先に、自民党の教育再生実行本部の「30人学級の推進」を求める決議などを引きながら、来年度の国の予算編成に反映され、実現の見通しが立つことへの期待を書きました。今日文部科学相と財務相が21年度予算案の折衝で公立小学校の1学級あたりの上限人数を引き下げて全学年で35人とすることで合意したとの報道がありました。来年度から2025年度までの5年間をかけて、小学校2年から毎年1学年ずつ段階的に引き下げる計画とのことです。来年の通常国会で義務教育標準法の改正を目指すことになっているようです。

30人でなく35人であることや5年間をかけてであるなど完ぺきではありませんが、教員の確保、施設整備、財源などの課題を考えると大きな進展です。また、文科省側がもっていたとされる、今後10年間の児童生徒数の減少に伴う教職員定数の減による余剰人員をあてにした少人数学級の実現という控えめな志向からも大きな展開です。

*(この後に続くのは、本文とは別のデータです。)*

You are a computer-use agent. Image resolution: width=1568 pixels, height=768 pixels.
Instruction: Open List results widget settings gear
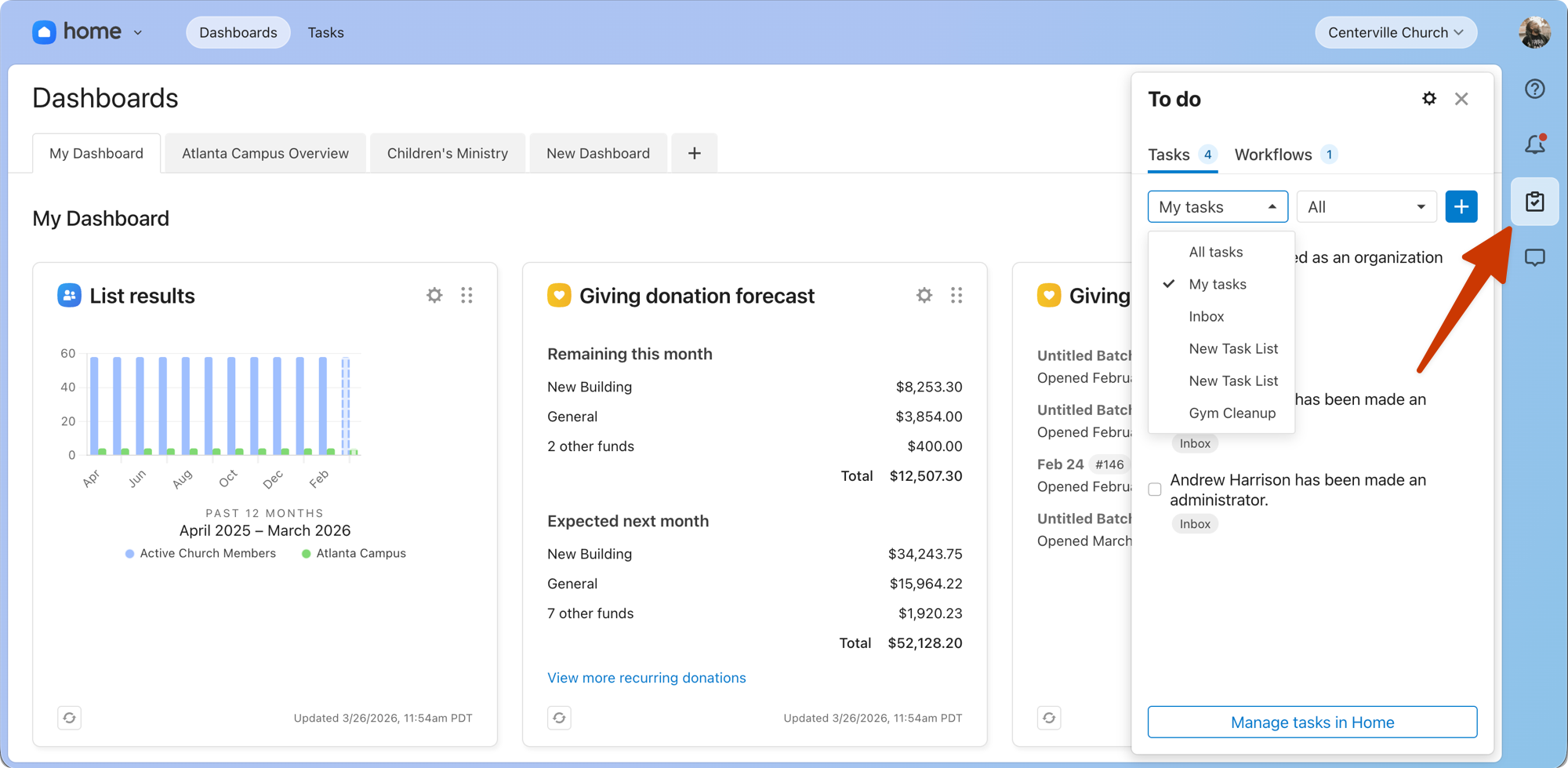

施設整備も視野にも評価 教育効果検証の必要性は否定しないが、慎重に

義務教育の現場にはこれも先に書いたように、少人数学級の早期達成以外にも課題が累積しています。今回の小学校学級の定員の一律引き下げが40年ぶりであることからも改革の緩やかさが推測されます。教員の確保とあわせてたちまち必要となる施設整備については、文科大臣が、国と自治体との協議の場を定期的に設け、少人数化による教育効果の検証や教室整備など必要な支援策を講じるとしたと報じられていますから考慮に入っていると思います。ただし、先にも触れたように現行では文科省の補助金、交付金制度が基準額等も含めて十分でなく、教室整備などで結果的に自治体に負担がかかるのではないか心配です。

それと文科大臣のコメントで気がかりなことは、少人数化による教育効果の検証です。折衝のなかで財務省が「政策効果」が明らかではないと難色を示していたことへの対応あるいは配慮だと思います。税をもとにした貴重な財源をあてるからには当然費用対効果は必要です。ただし、少人数学級は教育を本来の伸びやかで健全なものにするための必要条件のひとつであって、十分条件ではありません。他の必要条件の整備と相まって効果が出るものです。ましてや40人から35人です。教育効果の検証の必要性は否定しませんが慎重な対応が必要です。